Between 1981 and 1985, Diamond wrote Save the Birds for the International Council for Bird Preservation (now BirdLife International) under contract to a German publisher.

Diamond began his Canadian career in 1983, as a contract researcher for the Canadian Wildlife Service (CWS), contributing to projects including the four-volume Canadian Atlas of Bird Banding (1921–1995).

== Research ==
Diamond’s research has centered on the behavioral ecology, migration, breeding biology, and conservation of seabirds, from tropical species such as frigatebirds, terns, tropicbirds and boobies, to cold-water species particularly puffins, razorbills, storm-petrels.

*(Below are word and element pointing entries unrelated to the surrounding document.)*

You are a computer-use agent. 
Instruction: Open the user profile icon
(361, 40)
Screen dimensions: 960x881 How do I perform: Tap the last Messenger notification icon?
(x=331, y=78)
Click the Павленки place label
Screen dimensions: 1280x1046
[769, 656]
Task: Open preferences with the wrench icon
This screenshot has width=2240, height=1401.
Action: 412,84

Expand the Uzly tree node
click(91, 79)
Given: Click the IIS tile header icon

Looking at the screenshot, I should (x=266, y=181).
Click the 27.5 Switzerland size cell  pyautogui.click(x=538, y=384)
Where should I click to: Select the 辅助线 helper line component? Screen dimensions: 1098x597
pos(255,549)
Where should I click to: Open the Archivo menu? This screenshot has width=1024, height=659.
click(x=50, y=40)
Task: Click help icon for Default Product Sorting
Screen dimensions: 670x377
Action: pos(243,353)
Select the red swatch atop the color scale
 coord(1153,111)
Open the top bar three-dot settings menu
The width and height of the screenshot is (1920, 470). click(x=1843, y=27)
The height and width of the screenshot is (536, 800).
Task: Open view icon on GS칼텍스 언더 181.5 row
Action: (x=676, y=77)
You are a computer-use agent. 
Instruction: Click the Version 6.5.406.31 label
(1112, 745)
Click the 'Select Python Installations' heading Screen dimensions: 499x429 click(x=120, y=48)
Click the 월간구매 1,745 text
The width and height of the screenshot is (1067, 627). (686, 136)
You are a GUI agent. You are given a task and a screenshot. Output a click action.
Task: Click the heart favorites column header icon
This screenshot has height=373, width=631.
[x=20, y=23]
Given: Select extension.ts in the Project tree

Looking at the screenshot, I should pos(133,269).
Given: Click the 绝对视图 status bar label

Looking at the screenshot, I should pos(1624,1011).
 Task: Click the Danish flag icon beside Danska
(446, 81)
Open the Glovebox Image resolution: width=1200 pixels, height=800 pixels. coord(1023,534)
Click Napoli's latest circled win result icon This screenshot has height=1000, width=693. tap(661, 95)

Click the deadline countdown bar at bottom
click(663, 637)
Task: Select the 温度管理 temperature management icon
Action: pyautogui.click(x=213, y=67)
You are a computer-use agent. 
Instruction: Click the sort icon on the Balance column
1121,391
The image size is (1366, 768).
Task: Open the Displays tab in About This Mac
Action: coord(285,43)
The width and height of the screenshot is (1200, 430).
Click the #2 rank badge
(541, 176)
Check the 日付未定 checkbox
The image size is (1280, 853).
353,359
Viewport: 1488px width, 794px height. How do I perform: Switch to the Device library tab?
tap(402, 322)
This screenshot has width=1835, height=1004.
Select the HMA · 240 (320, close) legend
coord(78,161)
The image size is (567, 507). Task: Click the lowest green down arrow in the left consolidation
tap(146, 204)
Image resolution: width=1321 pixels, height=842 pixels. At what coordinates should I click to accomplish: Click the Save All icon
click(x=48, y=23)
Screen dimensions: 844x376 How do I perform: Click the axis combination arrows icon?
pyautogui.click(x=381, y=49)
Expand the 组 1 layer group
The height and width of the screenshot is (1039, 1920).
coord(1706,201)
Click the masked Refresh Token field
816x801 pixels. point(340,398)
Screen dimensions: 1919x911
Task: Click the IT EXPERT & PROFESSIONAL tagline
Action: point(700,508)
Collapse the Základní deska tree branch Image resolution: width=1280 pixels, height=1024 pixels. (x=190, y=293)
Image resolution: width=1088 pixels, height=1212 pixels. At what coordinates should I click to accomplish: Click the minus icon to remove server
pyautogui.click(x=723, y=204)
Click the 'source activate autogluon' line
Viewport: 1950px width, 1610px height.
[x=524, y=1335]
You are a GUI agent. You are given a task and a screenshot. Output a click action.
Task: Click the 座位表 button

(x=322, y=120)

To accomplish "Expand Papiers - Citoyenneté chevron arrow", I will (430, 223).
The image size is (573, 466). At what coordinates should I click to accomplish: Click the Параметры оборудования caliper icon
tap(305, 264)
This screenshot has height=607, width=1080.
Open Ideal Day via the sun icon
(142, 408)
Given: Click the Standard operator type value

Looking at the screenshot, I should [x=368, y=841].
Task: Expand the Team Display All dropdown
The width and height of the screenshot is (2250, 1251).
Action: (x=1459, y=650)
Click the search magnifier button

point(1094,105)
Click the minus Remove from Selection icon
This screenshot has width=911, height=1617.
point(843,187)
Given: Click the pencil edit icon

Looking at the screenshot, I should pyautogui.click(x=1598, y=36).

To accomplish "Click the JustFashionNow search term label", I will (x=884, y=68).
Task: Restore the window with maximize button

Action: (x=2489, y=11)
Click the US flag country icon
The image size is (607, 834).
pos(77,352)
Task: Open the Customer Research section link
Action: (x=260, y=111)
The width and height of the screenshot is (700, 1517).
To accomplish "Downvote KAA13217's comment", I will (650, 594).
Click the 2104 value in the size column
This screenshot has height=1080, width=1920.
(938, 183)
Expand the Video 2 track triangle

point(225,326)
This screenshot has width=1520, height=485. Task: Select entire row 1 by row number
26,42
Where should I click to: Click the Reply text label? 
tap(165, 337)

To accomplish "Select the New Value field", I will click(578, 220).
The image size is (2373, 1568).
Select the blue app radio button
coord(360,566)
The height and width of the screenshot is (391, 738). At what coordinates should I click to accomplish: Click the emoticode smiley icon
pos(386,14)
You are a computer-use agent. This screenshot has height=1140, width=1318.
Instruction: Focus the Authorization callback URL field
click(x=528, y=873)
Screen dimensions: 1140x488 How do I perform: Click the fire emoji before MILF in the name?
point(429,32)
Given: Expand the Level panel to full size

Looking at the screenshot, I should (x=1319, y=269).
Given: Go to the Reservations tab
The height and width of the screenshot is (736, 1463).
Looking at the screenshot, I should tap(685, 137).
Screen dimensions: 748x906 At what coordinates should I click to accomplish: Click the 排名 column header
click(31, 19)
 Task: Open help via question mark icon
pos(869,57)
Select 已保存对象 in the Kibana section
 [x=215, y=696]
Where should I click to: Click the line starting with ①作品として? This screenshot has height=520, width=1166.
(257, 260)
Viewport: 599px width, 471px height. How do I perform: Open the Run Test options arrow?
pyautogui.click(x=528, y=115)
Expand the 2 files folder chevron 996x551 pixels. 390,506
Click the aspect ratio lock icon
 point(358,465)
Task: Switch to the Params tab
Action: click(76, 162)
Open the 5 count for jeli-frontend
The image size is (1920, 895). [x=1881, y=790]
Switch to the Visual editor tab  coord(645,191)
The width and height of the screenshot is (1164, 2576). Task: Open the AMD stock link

A central focus of his recent work has been the long-term monitoring of seabird colonies on Machias Seal Island, a protected migratory bird sanctuary in the Bay of Fundy (and focus of some controversy because of disputed jurisdiction between Canada and the US, where he began studying in 1995.

Diamond’s research has revealed important insights into seabird phenology, breeding success, foraging behavior, and responses to changing ocean conditions. His work has documented significant shifts in the timing of egg-laying and chick-rearing among puffins and other species, correlating these changes with ocean temperatures, prey availability, and broader climate trends.

Early in his career, Diamond helped landbird conservation by laying the groundwork for translocation of Seychelles Warblers from Cousin Island to other islands in the archipelago, and in the 1980s he helped relocate puffin chicks from Great Island, Newfoundland, to islands off the coast of Maine.

== Personal life ==
In 2022 Diamond's first wife, archivist Elizabeth (McIntyre) Diamond, succumbed to breast cancer.

In 2026, he donated a portion of his land in Stanley, New Brunswick, to the Nature Trust of New Brunswick in order to establish a nature preserve there.